USS Plunger SS-179 Tribute

Keel Laid 17July1935

Launched 8July1936

Commissioned 19Nov1936

Decommissioned 15Nov1945

Length 300'7" Test Depth 250' Draft 13'10"

Beam 25'1" Speed 19 kts surfaced, 9 kts submerged

Complement 5 officers and 45 men

War Patrols 12 Battle Stars 13

Ships Sunk 16 (1 DD, 15 Merchants) 102,107 tons

Ships Damaged 7 (1 CL, 1 DD, 5 Merchants) 46,695 tons

Awarded Navy Unit Commendation

The second ship to bear the name "Plunger" was the SS-179 , launched on 8 July, 1936 at the Portsmouth Navy Yard and commissioned on 19 November of the same year. The Plunger was on her shake down cruise and pulled into Charleston, SC, and this photo was taken of her with the Cooper River Bridge in background probably in the winter of 1936 or early 1937. Following sea trials and initial outfitting the "Plunger" transited the Panama Canal to report to her homeport in San Diego, California in November, 1937, her first few years to be spent in routine patrols and exercises.

On December 7, 1941, while in the shadow of Diamond Head, the "Plunger" was making preparations to enter Pearl Harbor when the Japanese attacked. Entering port the next day, she provisioned and set off in the company of the Gudgeon and the Pollack as the first three US submarines to go on war patrol in World War Two.

In the following four years the "Plunger" repeatedly went "in harm's way" as she sank a total of 16 Japanese ships and damaged 7 others, sending a total of 102,107 tons to the bottom. Her impressive accomplishments during the war included the first wartime penetration of the Sea of Japan, the first (and, until the very end of the war, the only) submarine to return to the Sea of Japan, rescue of a naval aviator, and the dubious distinction of being the first US submarine to be depth-charged by the Japanese during the war.

Thes are photos of the actual SS-179 Battle Flag SS-179 Battle Flag view 2 SS-179 Battle Flag view 3

Following her twelfth war patrol, the "Plunger" was sent to Pearl harbor for a much needed overhaul and, in the winter of 1945, was sent to the east coast where she was finally decommissioned in the Philadelphia Navy yard on 15 November, 1945.

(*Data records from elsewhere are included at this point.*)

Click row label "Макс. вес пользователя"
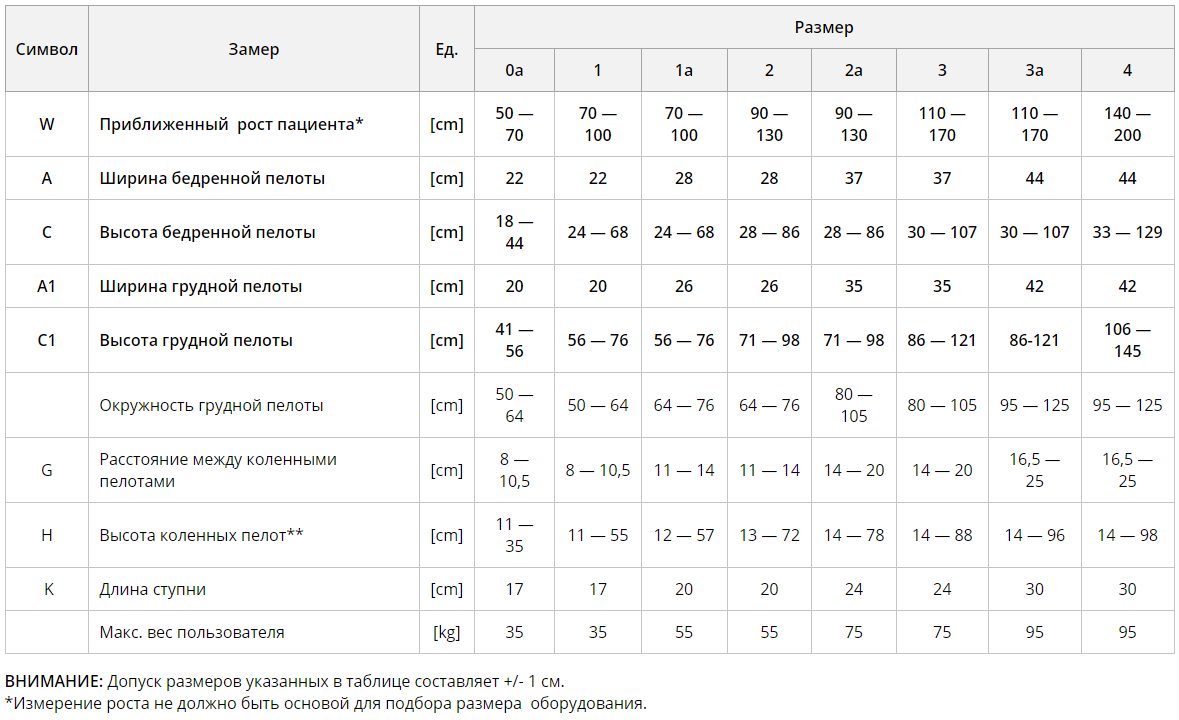point(192,632)
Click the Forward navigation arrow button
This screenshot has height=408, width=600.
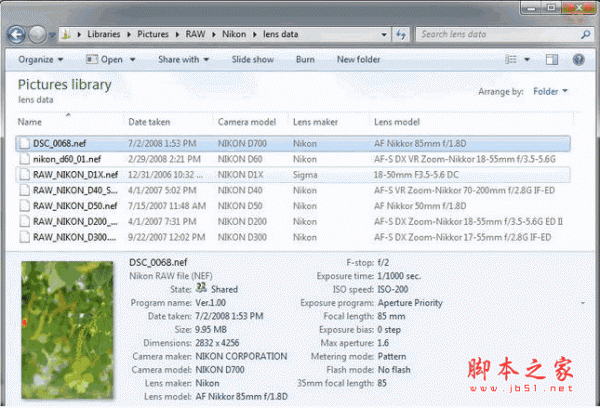tap(39, 35)
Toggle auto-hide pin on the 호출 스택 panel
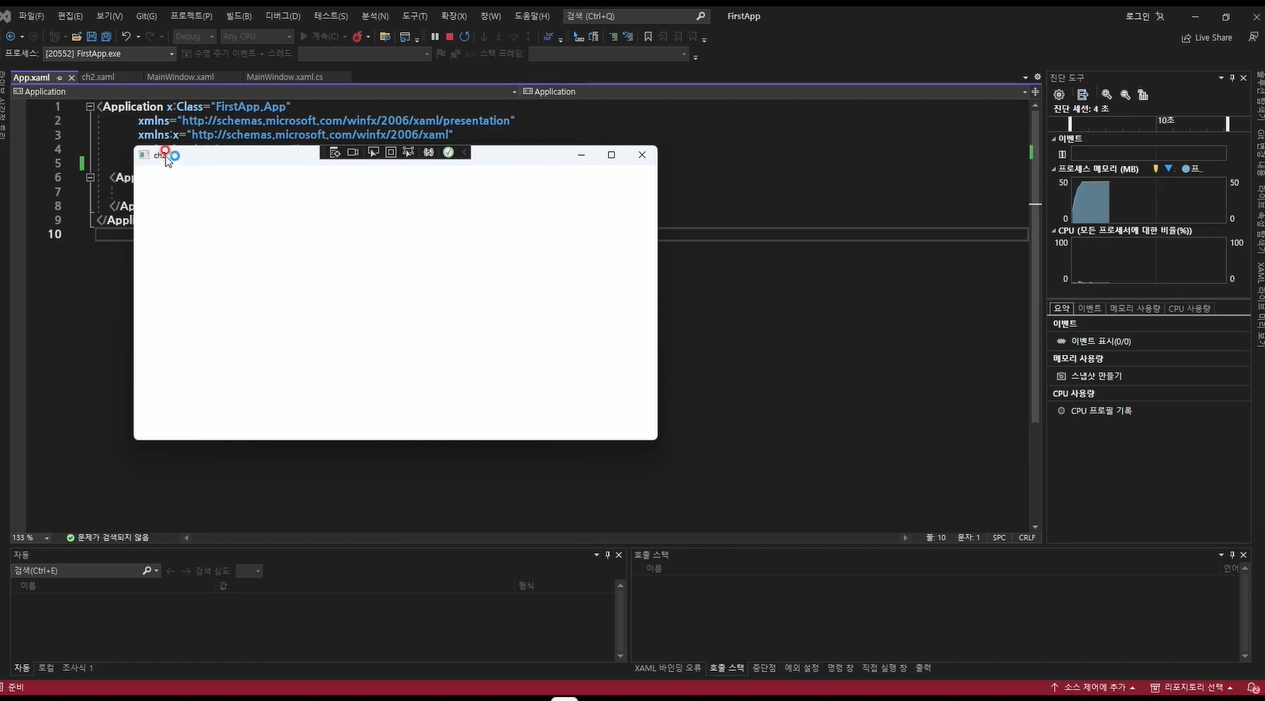This screenshot has width=1265, height=701. coord(1231,554)
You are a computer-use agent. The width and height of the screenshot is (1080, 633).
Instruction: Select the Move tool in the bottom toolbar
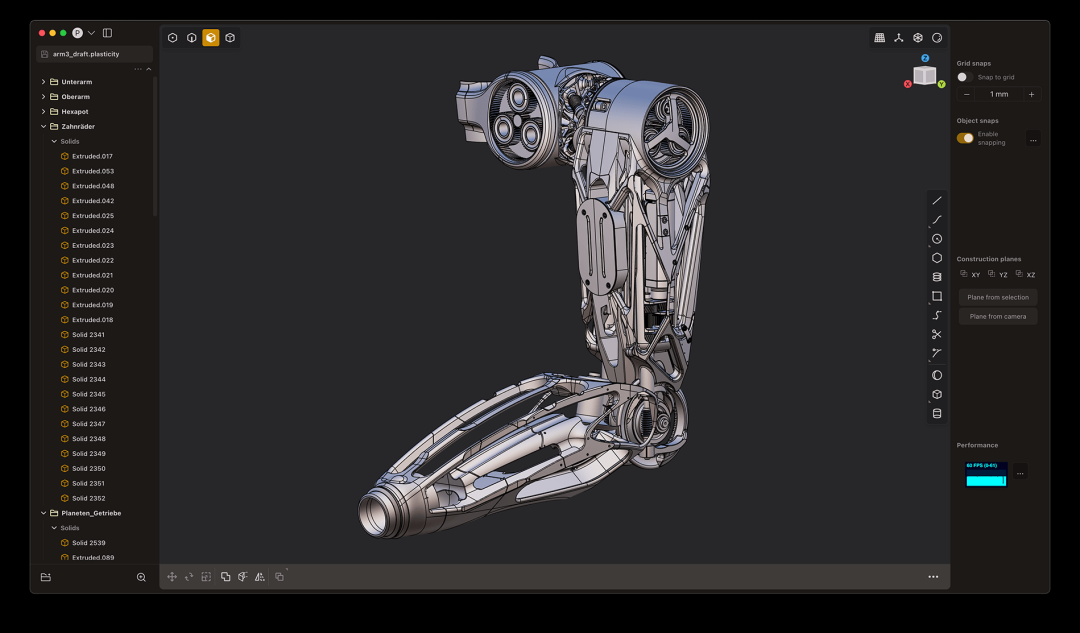pyautogui.click(x=171, y=576)
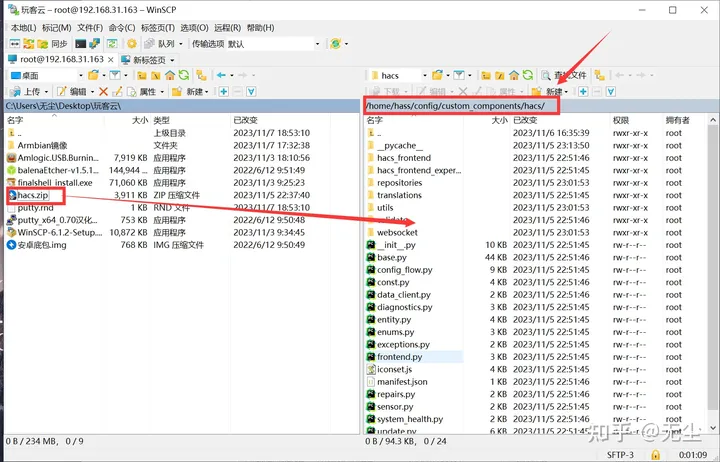Refresh the remote hacs directory
This screenshot has width=720, height=462.
coord(526,76)
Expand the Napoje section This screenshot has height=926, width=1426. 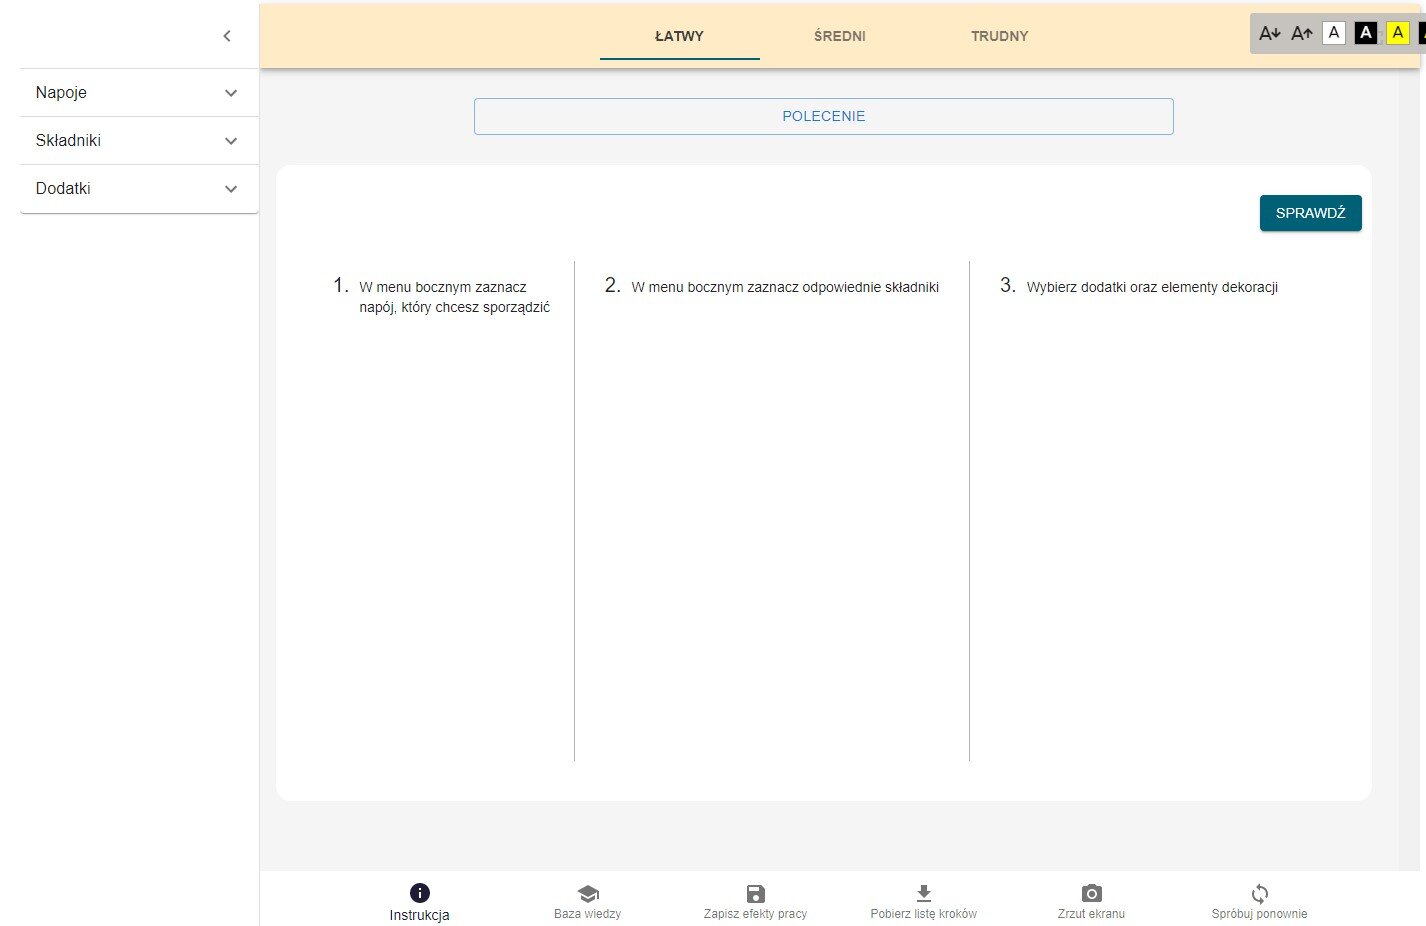point(139,93)
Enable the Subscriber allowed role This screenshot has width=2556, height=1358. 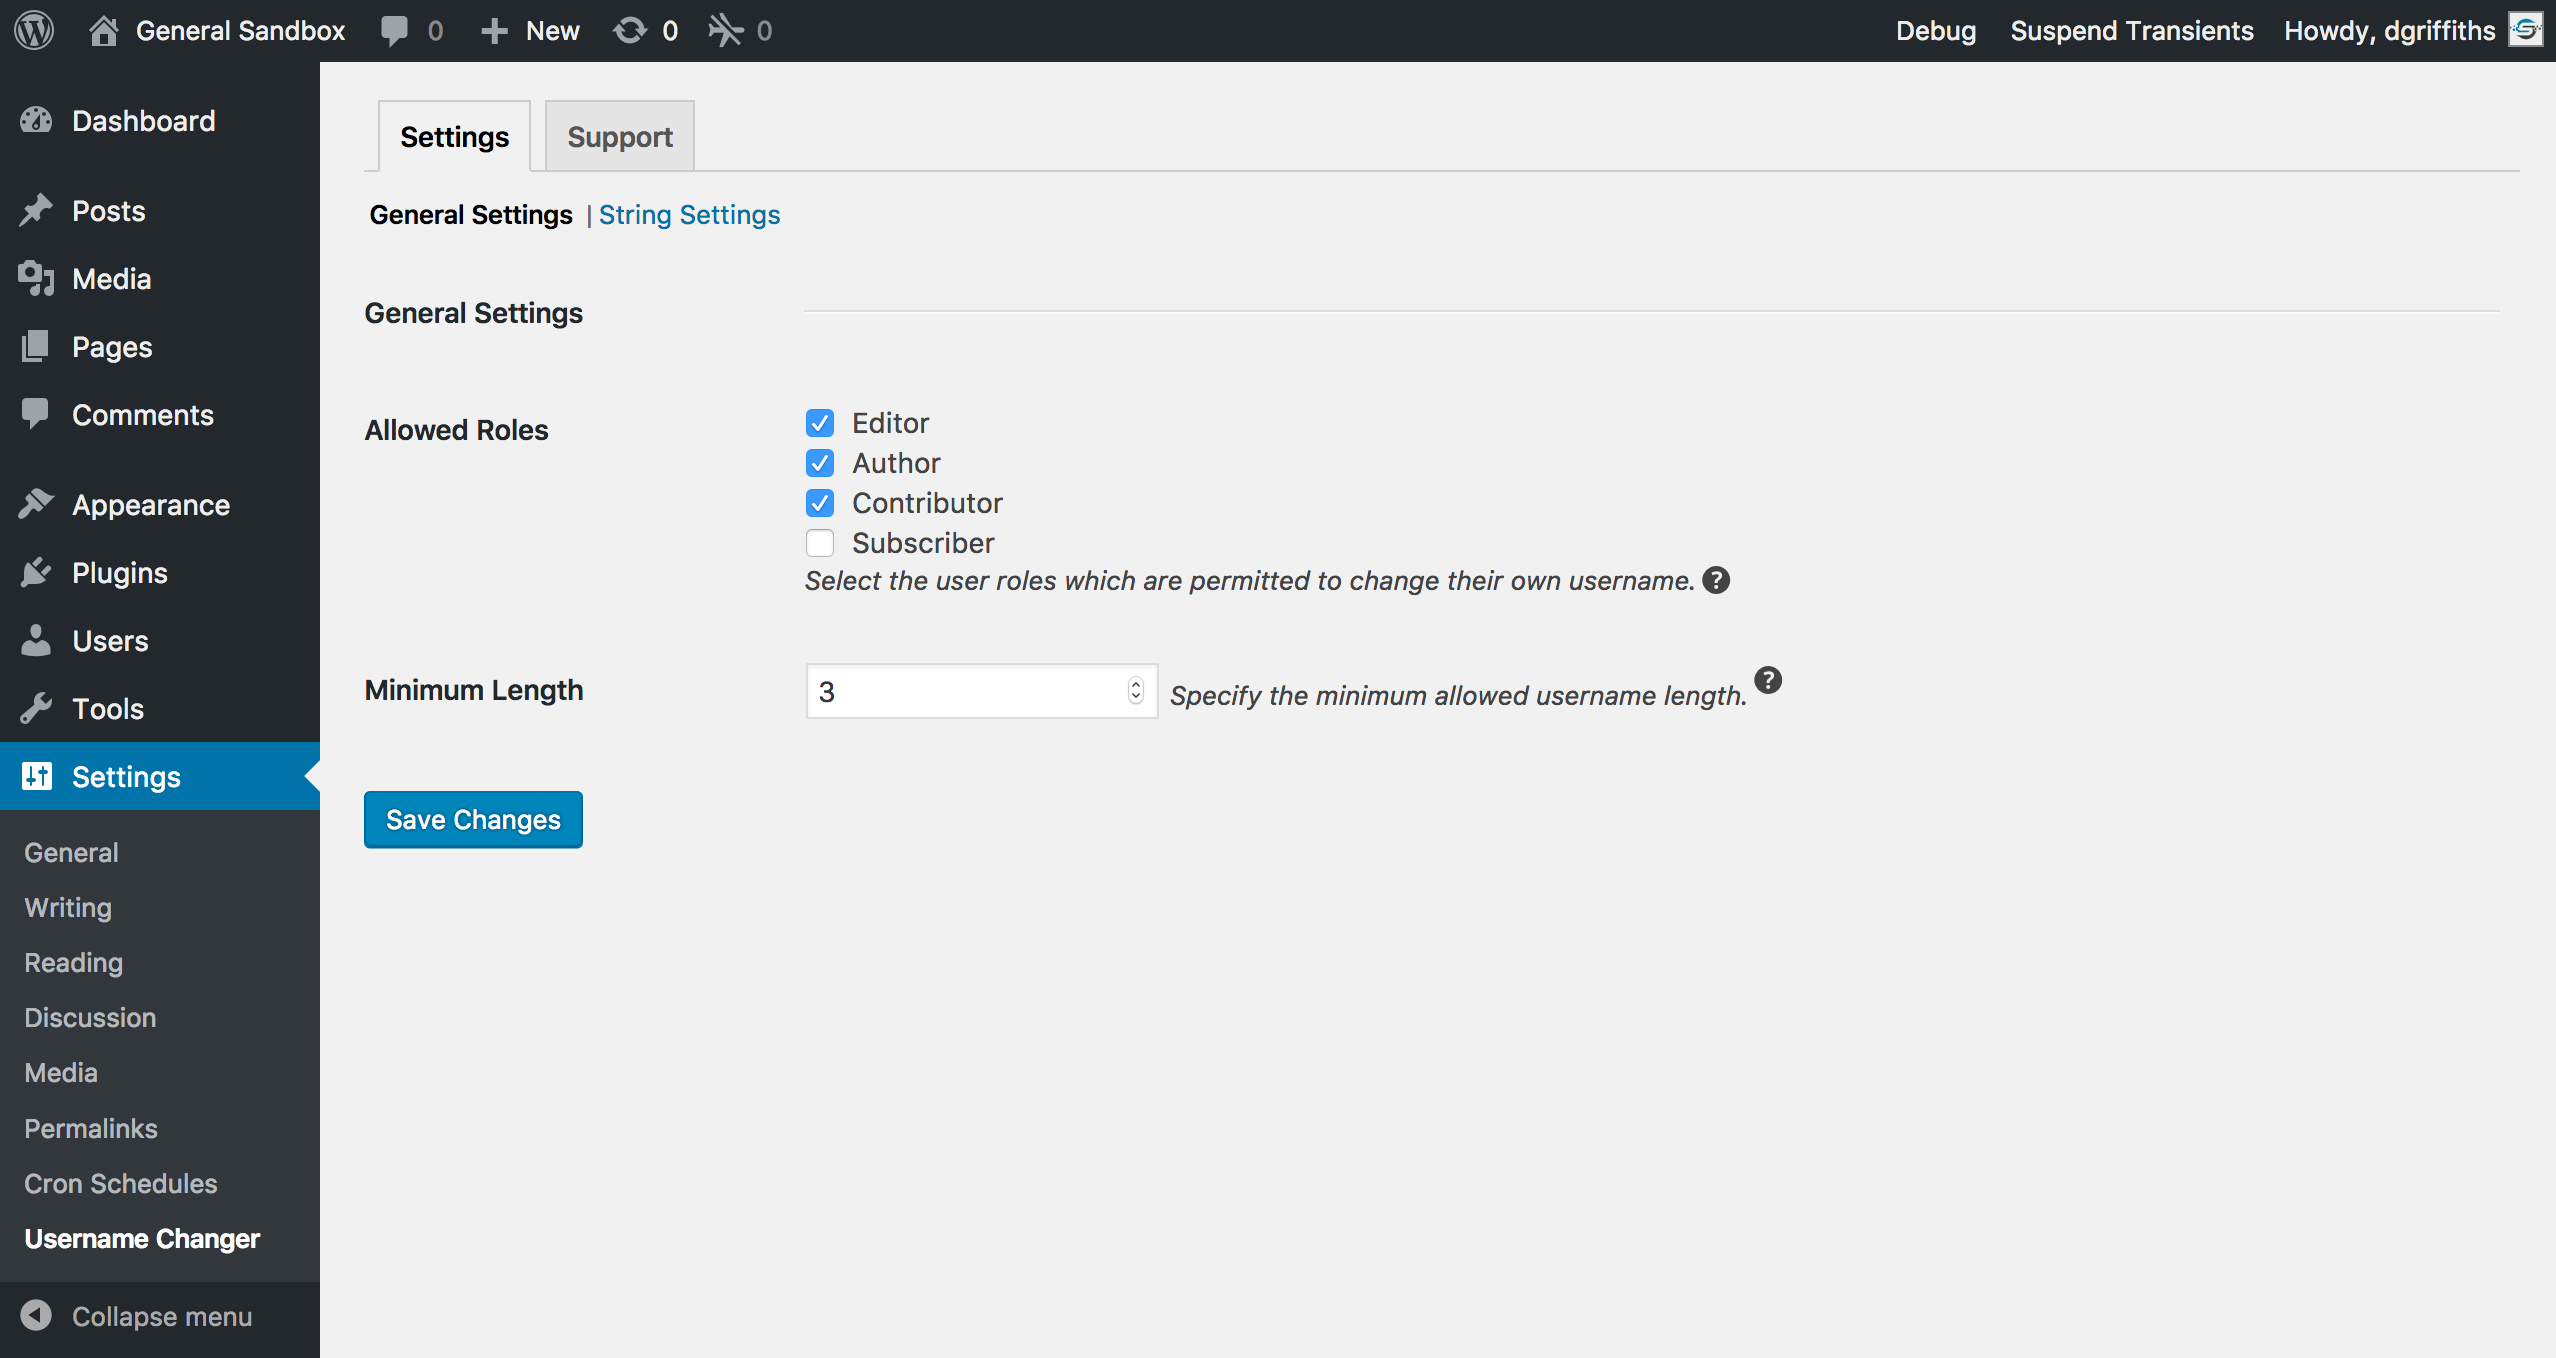pyautogui.click(x=820, y=541)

USS Plunger SS-179 Picture Albums by Duane Langshaw

SS-179 Plunger (SS-179) is waterborne at Portsmouth Navy Yard, Kittery, ME. 8 July 1936. She is pictured here docking after launching.

SS-179 Stern view of the Pollack (SS-180) & Plunger (SS-179) at Portsmouth Navy Yard, Kittery, ME. They are pictured here fitting out, circa April 1937.

SS-179 Photo entitled "Weekly Inspection, Permit (SS-178). The Pollack (SS-180) and the Plunger (SS-179) flank the Permit." Naval Recruiting Dept, New York, circa late 1937.

SS-179 Submarines in San Diego harbor, California, 1940. Moored alongside Holland (AS-3), from which the photograph was taken, the submarines are (from left to right): Salmon (SS-182); Seal (SS-183); Pickerel (SS-177); Plunger (SS-179); Snapper (SS-185) and Permit (SS-178).

SS-179 Plunger (P8) (SS-179) backing clear of a nest of submarines, alongside their tender in San Diego harbor, California, in 1940. Other identifiable submarines present are: Salmon (SS-182); Seal (SS-183); and Stingray (SS-186).

SS-179 The Plunger (SS-179) passes under a bridge, probably when she steamed to San Diego to join SubDiv 14, SubRon 6 between November 1937 & November 1941.

SS-179 Plunger (SS-179), circa 1941.

SS-179 SS-179 Japanese Cargo Ship sinking, as photographed through a periscope by Plunger (SS-179). This ship is probably the MS Kinai Maru , sunk by Plunger on 10 May 1943, during her sixth war patrol.

SS-179 Members of the submarine's crew display her battleflag. The man seated in the center appears to be wearing a Japanese sailor's hat. The photograph is dated 21 June 1943, following Plunger's (SS-179) sixth war patrol.